Do this:
Reproduce the rows word for word, from the line containing "At what coordinates should I click to accomplish: Move" through the last row, including both.

○ ○ ○ ○ ○ ○ ○

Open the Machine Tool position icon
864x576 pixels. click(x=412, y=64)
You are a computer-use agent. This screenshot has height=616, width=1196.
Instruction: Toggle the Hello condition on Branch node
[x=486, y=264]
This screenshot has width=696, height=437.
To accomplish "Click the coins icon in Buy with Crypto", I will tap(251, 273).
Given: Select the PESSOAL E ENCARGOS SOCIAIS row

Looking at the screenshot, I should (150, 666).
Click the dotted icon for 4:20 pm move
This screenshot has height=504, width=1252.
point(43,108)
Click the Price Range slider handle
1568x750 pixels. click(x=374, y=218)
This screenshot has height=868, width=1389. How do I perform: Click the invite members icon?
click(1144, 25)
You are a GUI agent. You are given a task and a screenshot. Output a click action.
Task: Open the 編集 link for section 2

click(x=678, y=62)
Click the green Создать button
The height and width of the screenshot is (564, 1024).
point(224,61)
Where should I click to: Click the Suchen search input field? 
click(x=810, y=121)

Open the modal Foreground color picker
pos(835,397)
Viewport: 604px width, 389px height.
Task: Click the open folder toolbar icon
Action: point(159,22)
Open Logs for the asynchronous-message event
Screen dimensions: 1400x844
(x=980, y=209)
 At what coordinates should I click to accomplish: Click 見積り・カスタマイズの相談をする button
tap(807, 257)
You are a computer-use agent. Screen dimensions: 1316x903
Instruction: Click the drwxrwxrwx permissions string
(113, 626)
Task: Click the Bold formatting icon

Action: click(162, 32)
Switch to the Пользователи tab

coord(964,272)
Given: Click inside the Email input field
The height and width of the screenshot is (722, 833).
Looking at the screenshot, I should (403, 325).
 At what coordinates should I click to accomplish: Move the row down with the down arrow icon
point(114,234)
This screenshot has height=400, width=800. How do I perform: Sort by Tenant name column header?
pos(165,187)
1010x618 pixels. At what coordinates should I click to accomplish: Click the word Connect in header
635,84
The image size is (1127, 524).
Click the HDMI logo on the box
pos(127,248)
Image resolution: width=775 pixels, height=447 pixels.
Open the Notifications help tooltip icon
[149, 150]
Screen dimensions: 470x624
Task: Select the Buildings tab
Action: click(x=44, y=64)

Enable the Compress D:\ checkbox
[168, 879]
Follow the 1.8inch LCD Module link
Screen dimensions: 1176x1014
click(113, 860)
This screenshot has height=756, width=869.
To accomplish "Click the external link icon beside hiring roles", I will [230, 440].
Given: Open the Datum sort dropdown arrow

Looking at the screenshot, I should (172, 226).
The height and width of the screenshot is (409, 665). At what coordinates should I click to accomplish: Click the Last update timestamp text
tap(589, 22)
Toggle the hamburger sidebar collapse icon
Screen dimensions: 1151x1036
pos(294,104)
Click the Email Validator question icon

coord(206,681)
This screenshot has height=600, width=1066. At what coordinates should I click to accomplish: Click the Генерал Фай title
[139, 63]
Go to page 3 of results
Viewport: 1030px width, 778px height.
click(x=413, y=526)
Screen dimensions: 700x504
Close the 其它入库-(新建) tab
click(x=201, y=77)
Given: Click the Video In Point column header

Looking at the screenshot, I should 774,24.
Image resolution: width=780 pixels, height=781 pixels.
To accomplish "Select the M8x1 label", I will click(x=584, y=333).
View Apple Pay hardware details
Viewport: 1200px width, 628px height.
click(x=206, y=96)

○ ○ ○ ○ ○ ○ ○

Correct answer:
 At what coordinates should I click to accomplish: Move the row down with the down arrow icon
point(114,234)
This screenshot has height=400, width=800. How do I perform: Sort by Tenant name column header?
pos(165,187)
1010x618 pixels. At what coordinates should I click to accomplish: Click the word Connect in header
635,84
The image size is (1127, 524).
Click the HDMI logo on the box
pos(127,248)
Image resolution: width=775 pixels, height=447 pixels.
Open the Notifications help tooltip icon
[149, 150]
Screen dimensions: 470x624
Task: Select the Buildings tab
Action: click(x=44, y=64)

Enable the Compress D:\ checkbox
[168, 879]
Follow the 1.8inch LCD Module link
Screen dimensions: 1176x1014
click(113, 860)
This screenshot has height=756, width=869.
To accomplish "Click the external link icon beside hiring roles", I will [230, 440].
Given: Open the Datum sort dropdown arrow

Looking at the screenshot, I should (172, 226).
The height and width of the screenshot is (409, 665). At what coordinates should I click to accomplish: Click the Last update timestamp text
tap(589, 22)
Toggle the hamburger sidebar collapse icon
Screen dimensions: 1151x1036
pos(294,104)
Click the Email Validator question icon

coord(206,681)
This screenshot has height=600, width=1066. At what coordinates should I click to accomplish: Click the Генерал Фай title
[139, 63]
Go to page 3 of results
Viewport: 1030px width, 778px height.
click(x=413, y=526)
Screen dimensions: 700x504
Close the 其它入库-(新建) tab
click(x=201, y=77)
Given: Click the Video In Point column header

Looking at the screenshot, I should 774,24.
Image resolution: width=780 pixels, height=781 pixels.
To accomplish "Select the M8x1 label", I will click(x=584, y=333).
View Apple Pay hardware details
Viewport: 1200px width, 628px height.
click(x=206, y=96)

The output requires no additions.